Haemodynamic variation is an important factor which influences the change of static pressure and wall shear stress (WSS) in the artery, thus enabling the investigation of the development of atherosclerotic plaques [6–8]. Coronary plaques are generally formed at bifurcation locations, as confirmed by previous studies [6–11]. The plaques commonly form at the left anterior descending (LAD) and left circumflex (LCX) [9, 12] and lead to the lumen narrowing with at least 50 % stenosis, inducing myocardial ischemic changes [7, 13]. Therefore, the study of the local blood flow changes due to plaques at left coronary bifurcation in realistic vascular geometry can provide an improved understanding of their effect. The purpose of this study was to investigate the corresponding influence of plaques on hemodynamic variations at coronary bifurcations, with specific patients in CAD.
Materials and methods
Patient data selection
Three patients with suspected CAD underwent multi-slice coronary CT angiography and were selected for this study, based on CT findings. CT data was processed to reconstruct the 3D left coronary artery (LCA) models. All patients had clinical symptoms of typical chest pain and a history of hypertension. Coronary CT angiography showed significant lumen stenosis caused by plaques in the LCA and its branches. The patient demographics are shown Table 1. At least 60 % lumen stenosis was noticed at the LAD and LCX, since more than 50 % lumen narrowing leads to significant blood flow variations within the CAD [7]. The original sample patient’s volume CT data was collected in “DICOM format”. The calcified plaque-locations were analysed with use of a 3D visualisation tool, virtual intravascular endoscopy (VIE), to visualise the stenosis lumen in the sample specific-patients as shown in Fig. 1. The commercial biomedical imaging software Analyze 7.0 (Analyze Direct, Inc., Lexana, KS, USA) was used to identify plaque locations at the bifurcations, and segment the LCA and its branches. These medical imaging techniques were applied to generate 3D LCA models with object-map creations, manual hand editing, and segmented post-processing techniques, with details having been described in previous studies [14, 15]. The 3D LCA surfaces were created, consisting of left main stem (LMS), LAD, LCX and its side-branches. The 3D LCA surfaces were saved in “Binary STL format” for generation of the computational models.

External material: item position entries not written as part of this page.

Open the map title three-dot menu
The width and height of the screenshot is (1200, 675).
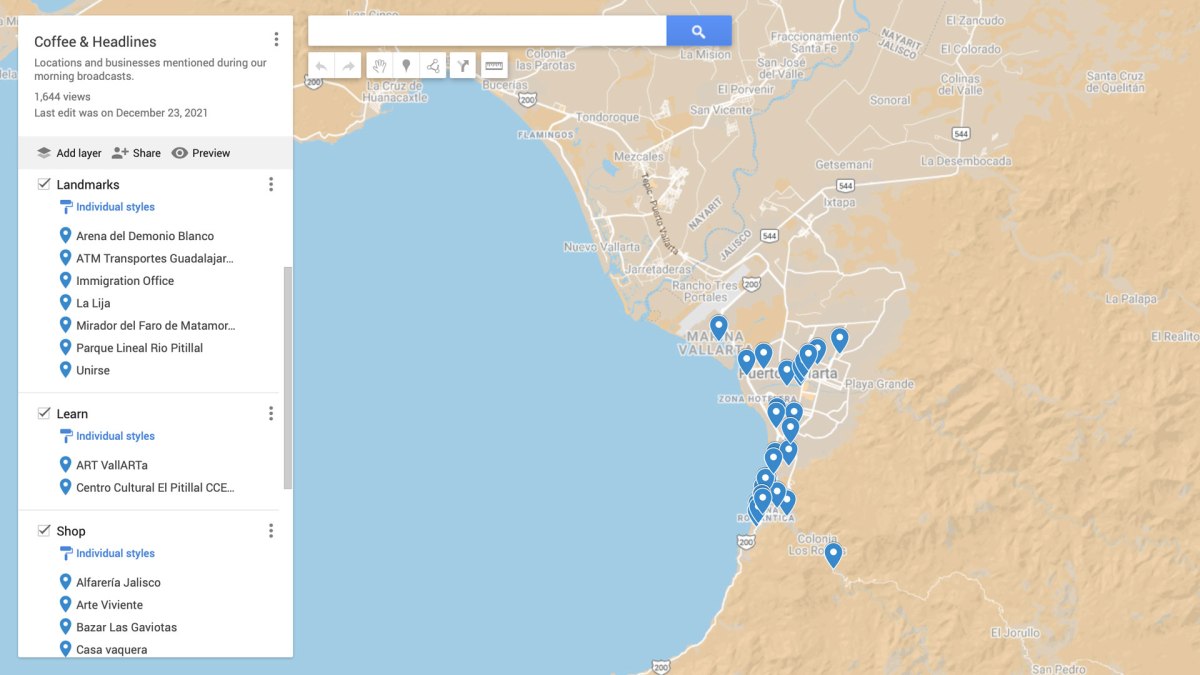click(x=276, y=40)
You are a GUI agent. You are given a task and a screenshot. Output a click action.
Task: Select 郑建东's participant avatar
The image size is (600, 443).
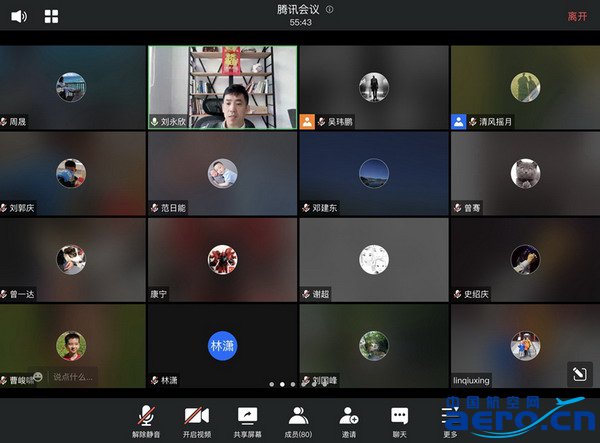click(373, 173)
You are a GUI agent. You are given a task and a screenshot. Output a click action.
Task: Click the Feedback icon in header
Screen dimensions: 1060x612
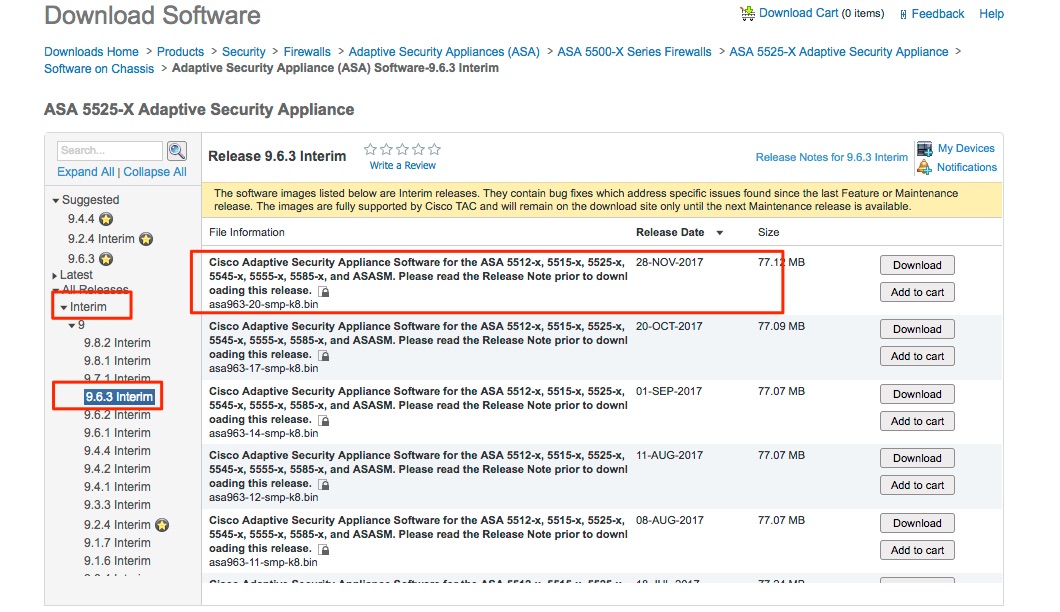[x=904, y=15]
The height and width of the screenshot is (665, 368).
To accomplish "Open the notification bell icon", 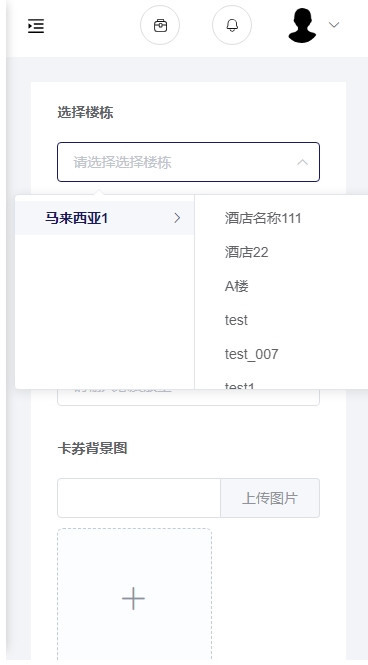I will coord(232,25).
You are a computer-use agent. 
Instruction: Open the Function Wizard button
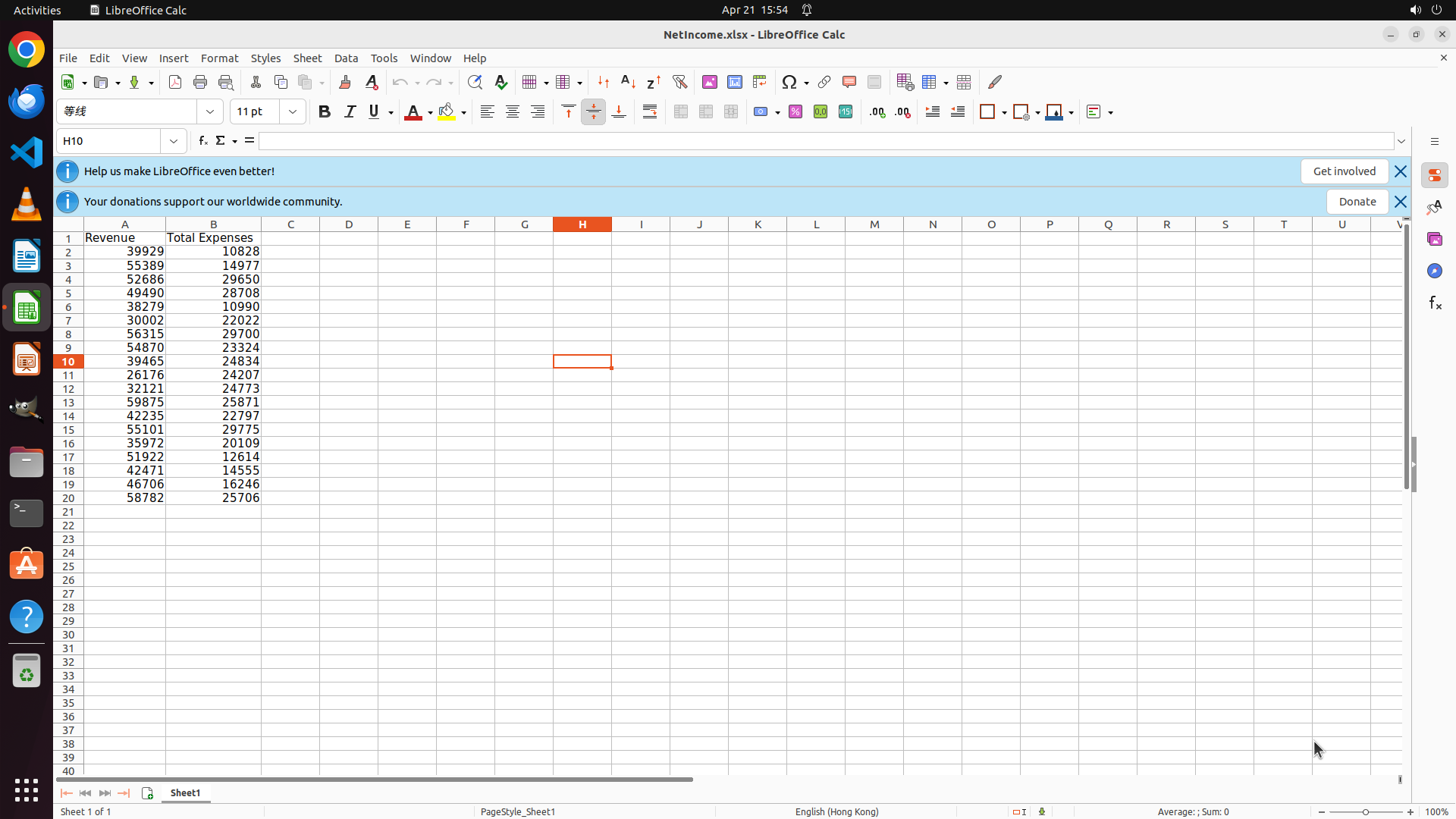click(x=202, y=141)
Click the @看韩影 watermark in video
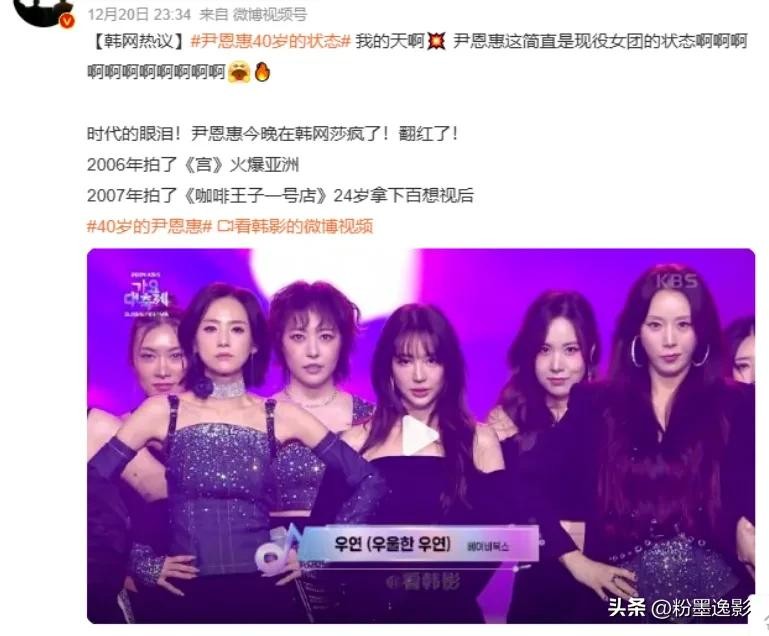This screenshot has width=769, height=636. pyautogui.click(x=424, y=582)
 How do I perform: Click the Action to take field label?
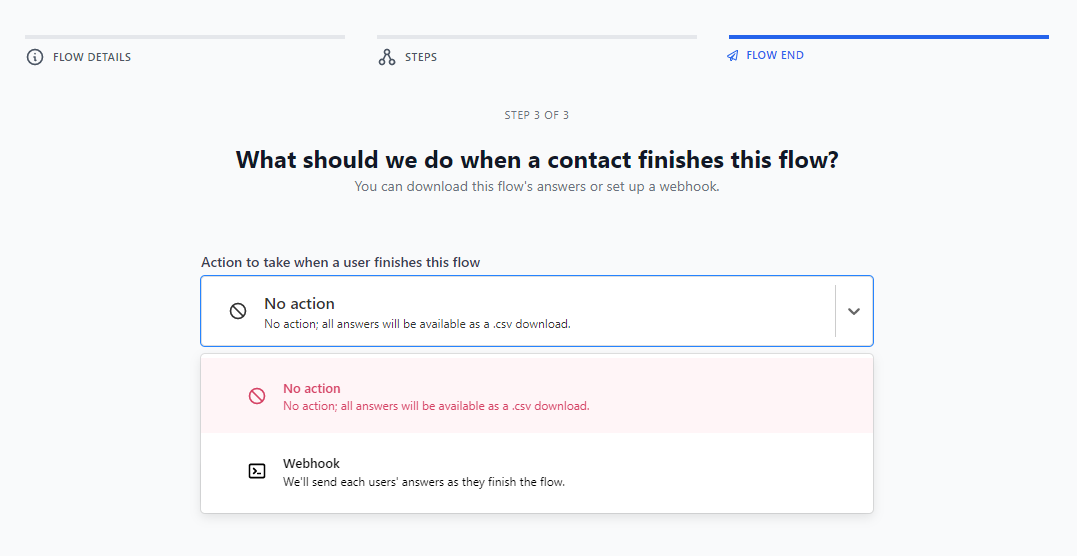(340, 263)
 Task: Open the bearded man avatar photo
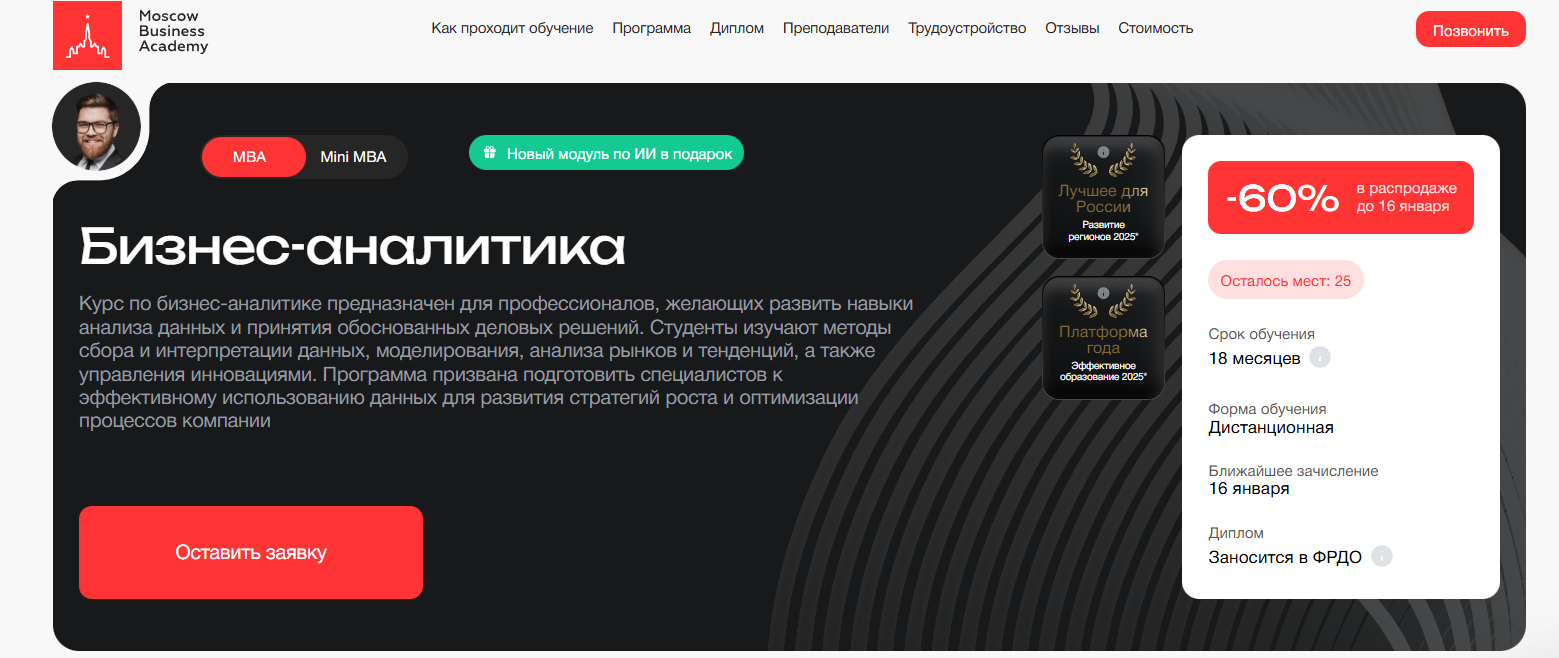pos(96,126)
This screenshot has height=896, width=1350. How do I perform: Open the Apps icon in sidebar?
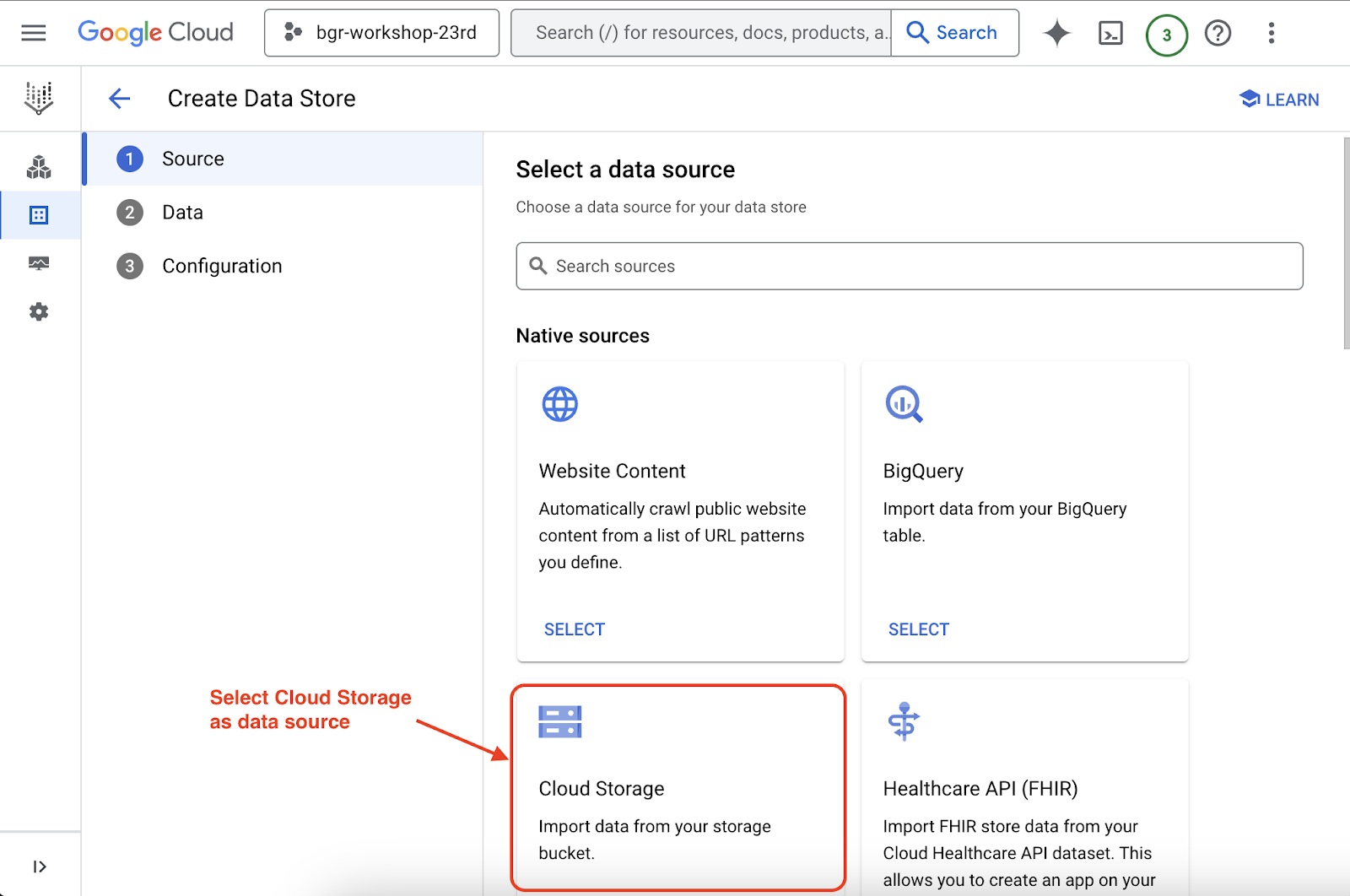[39, 167]

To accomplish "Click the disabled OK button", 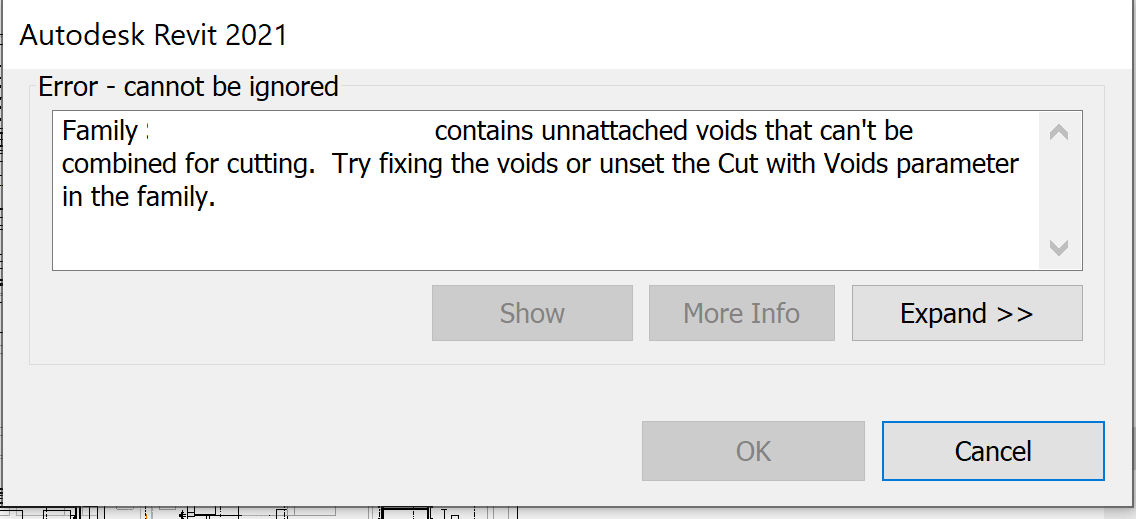I will coord(753,451).
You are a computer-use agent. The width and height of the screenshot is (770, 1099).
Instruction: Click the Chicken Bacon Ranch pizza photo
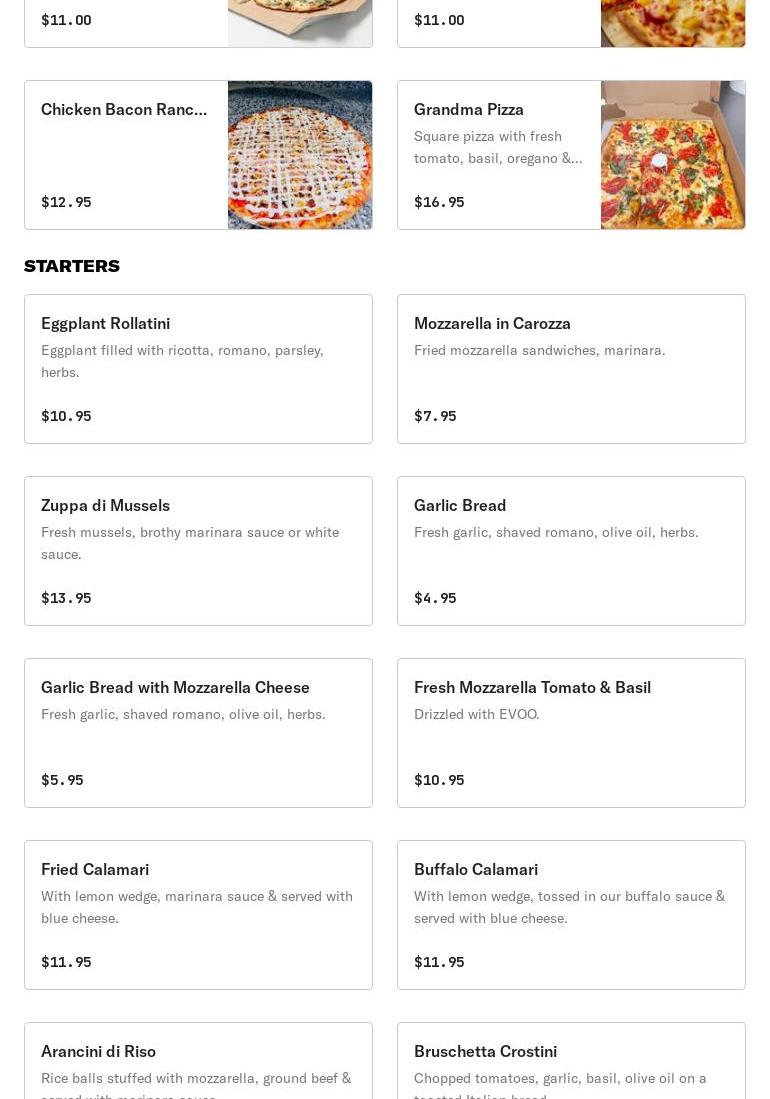click(300, 155)
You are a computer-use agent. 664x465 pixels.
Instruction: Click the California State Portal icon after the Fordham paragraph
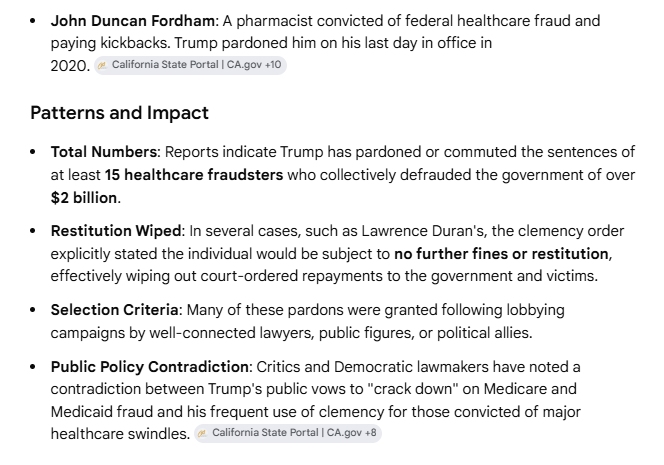tap(104, 66)
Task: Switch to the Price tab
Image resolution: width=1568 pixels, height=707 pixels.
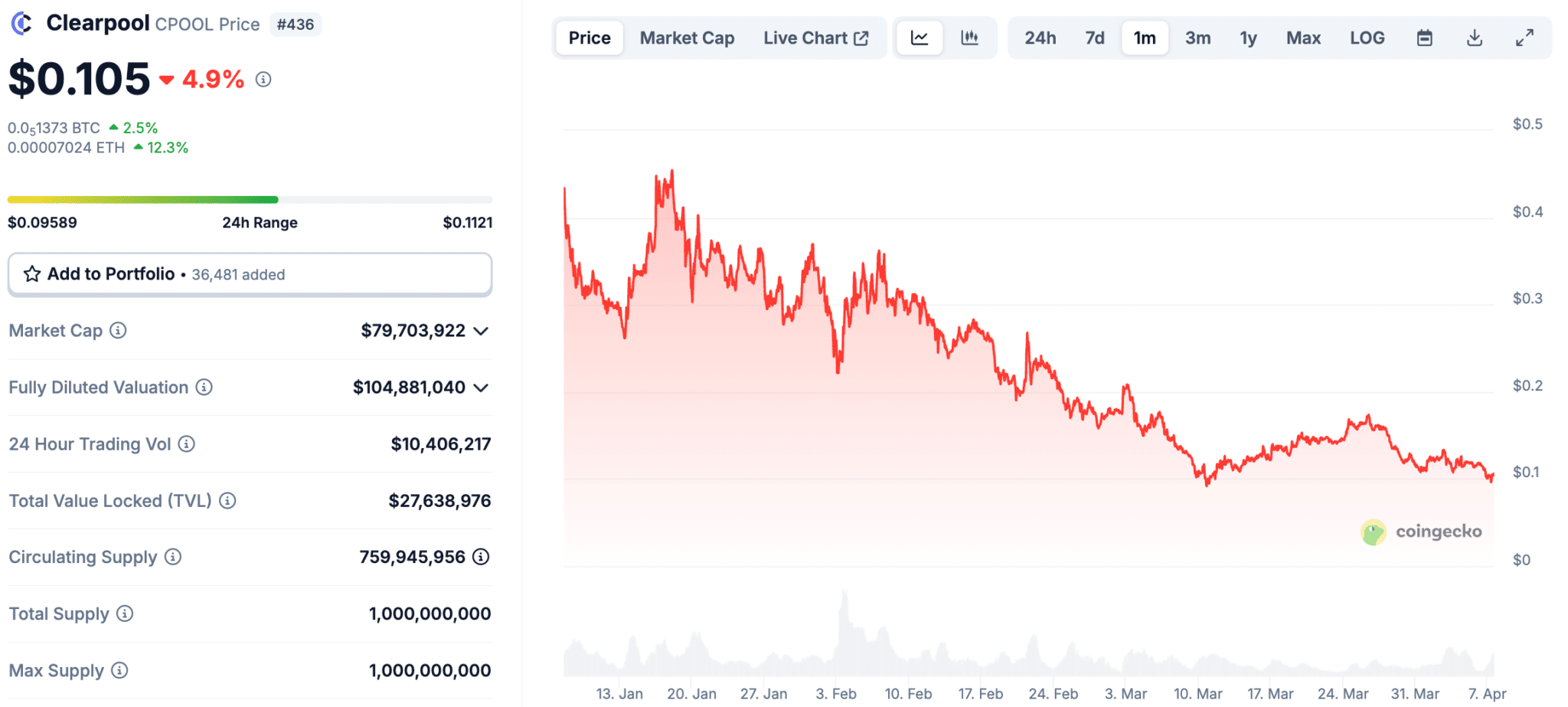Action: click(590, 38)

CT VIE imaging was generated to identify the calcified plaque locations at the bifurcation in the LCA (top left image). Extensive calcified plaque is demonstrated at the LAD on 2D axial (top right image), and coronal and sagittal views (bottom left and right images)
In summary, four plaques were simulated in these three selected patients, with two plaques simulated in the LAD and LCX in patient 1, one plaque in the LAD in patient 2, and another plaque in the left bifurcation in the remaining patient.
Computational left coronary and plaques modelling
Patient’s binary STL files were transferred to computer workstation, and Blender version 2.48 (Blender Institute, Amsterdam, the Netherlands) was used for reconstruction purposes. The LCA surfaces were gently smoothed to reduce any non-physical artefacts caused by sharp edges. Patient’s surface models were kept to the original rough surface geometry, however unwanted anatomical structures (such as bones, soft tissues) and digital artefacts were removed. The computational LCA models that were used in this study are shown in Fig. 2. LCA models were saved into “STL format” for mesh generation. ANSYS ICEM CFD version 12 (ANSYS, Inc., Canonsburg, PA, USA) was used to generate the computational elements of the study models (details having been described in previous studies [6, 16, 17]). The LCA models were configured with a hexahedral mesh of ~1 × 106 nodes and 9 × 105 elements, while the plaque-sections were configured with a tetrahedral mesh of around 1.5 × 104 nodes and 7.8 × 104 elements. Meshing models were saved in ‘GTM format’ for computation of haemodynamic analysis.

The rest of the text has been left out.